__TEXTO PROPORCIONADO__.
==========

Redacción (Viernes, 10-06-2016, Gaudium Press) Corría el año 1635. En una localidad del oeste de Bélgica, el pueblo llenaba el recinto sagrado para escuchar un sermón. En el púlpito, el orador dirigía a la numerosa asamblea palabras como éstas: «Hermanos, no tenemos fuerzas para resistir al pecado, a menos que estemos ‘predestinados’. Si la gracia nos domina, haremos el bien… pero si nos domina la concupiscencia, ¿qué más remedio tenemos sino hacer el mal?»

1.jpgY continuaba: «Sepan que Cristo no murió por todos los hombres, sino sólo por quienes ha querido salvar, a los cuales dio las fuerzas para no practicar mal alguno. Miren el crucifijo: es una expresión errónea del Señor, que en realidad no abre sus brazos a toda la humanidad. ¡Teman por sus pecados! ¡Pueden apartarlos irremediablemente del rostro de Dios!»

Terminado el sermón, los fieles se retiraron un poco asustados. Les costaba creer en un Dios indiferente con una porción de sus criaturas, condenadas ya previamente, al tiempo que se comporta con el resto como un terrible Juez. Pero si el sacerdote lo decía, debía ser así…

Poco a poco, la devoción eucarística iba disminuyendo, así como la frecuencia a las confesiones porque – pensaban- de nada serviría el sacramento sin una perfecta y casi inalcanzable contrición.

Dentro de este marco rígido y severo, el amor a la Madre de Dios también fue perdiendo intensidad y las oraciones en su honor fueron extinguiéndose en los labios de los fieles.

El jansenismo, falsa concepción de la justicia divina

El predicador que nos referimos era seguidor del tristemente célebre Cornelio Jansen, llamado Jansenio, obispo de Iprés. Su doctrina, condenada por la Santa Sede tras su muerte, fue refutada por muchos santos. Sin embargo, sus enseñanzas echaron raíz profunda en la sociedad de entonces, sobre todo en Francia, Bélgica y Holanda.

 

El jansenismo, junto a otros errores surgidos en el mismo período, significó un duro golpe en las cuerdas más delicadas del amor de Dios. Sumándose a los factores de degradación que fermentaban en el siglo XVII, logró arrancar de un inmenso número de almas cristianas el preciosísimo hilo de oro que las mantiene ligadas a Dios en las tribulaciones de la vida: la confianza en el perdón y la misericordia del Salvador y la devoción a la Santísima Virgen.

La misericordiosa respuesta de la Providencia

En sus designios insondables y sapienciales, la Divina Providencia no deja nunca de extraer de los grandes males otros bienes mucho mayores. La Historia demuestra que la respuesta del Cielo ante las embestidas infernales consolida, explicita y hace progresar la obra de Dios. Por ello, la famosa expresión de S. Pablo: «Oportet hæreses esse – Es conveniente que haya herejías, a fin de que se destaquen los de probada virtud» (1 Cor 11, 19).

==========

__DATOS REGISTRADOS__.
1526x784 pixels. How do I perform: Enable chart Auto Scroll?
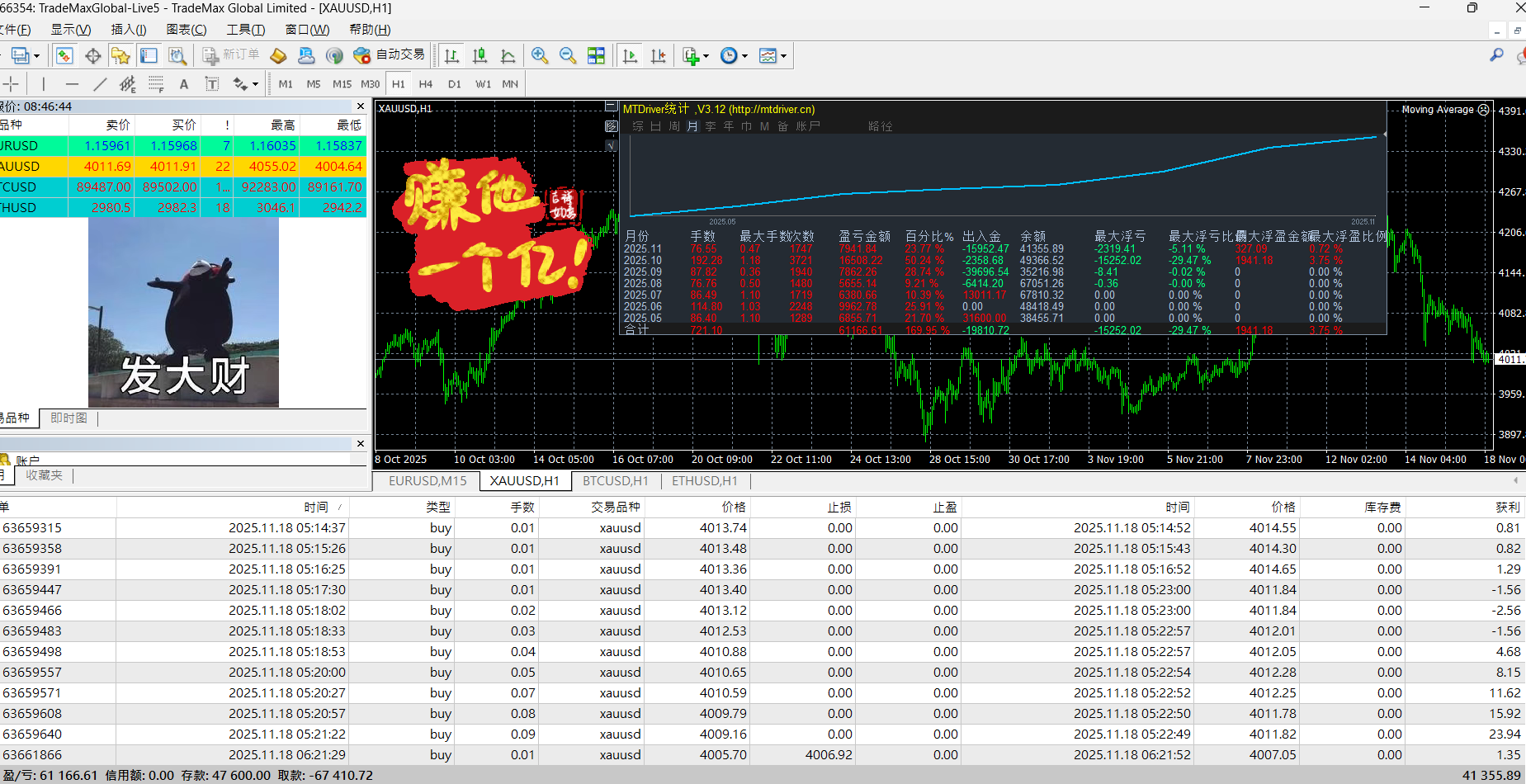[630, 55]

==========

__INSTRUCCIONES__.
1. Reproduce sin cambios el fragmento del texto sobre el jansenismo que empieza en las palabras "En sus designios" y termina tras "Cor 11, 19).".
2. Según el texto sobre el jansenismo, ¿en qué países echaron raíz profunda las enseñanzas de Jansenio? Enuméralos todos.

__RESPUESTAS__.
1.
En sus designios insondables y sapienciales, la Divina Providencia no deja nunca de extraer de los grandes males otros bienes mucho mayores. La Historia demuestra que la respuesta del Cielo ante las embestidas infernales consolida, explicita y hace progresar la obra de Dios. Por ello, la famosa expresión de S. Pablo: «Oportet hæreses esse – Es conveniente que haya herejías, a fin de que se destaquen los de probada virtud» (1 Cor 11, 19).

2. Francia, Bélgica y Holanda.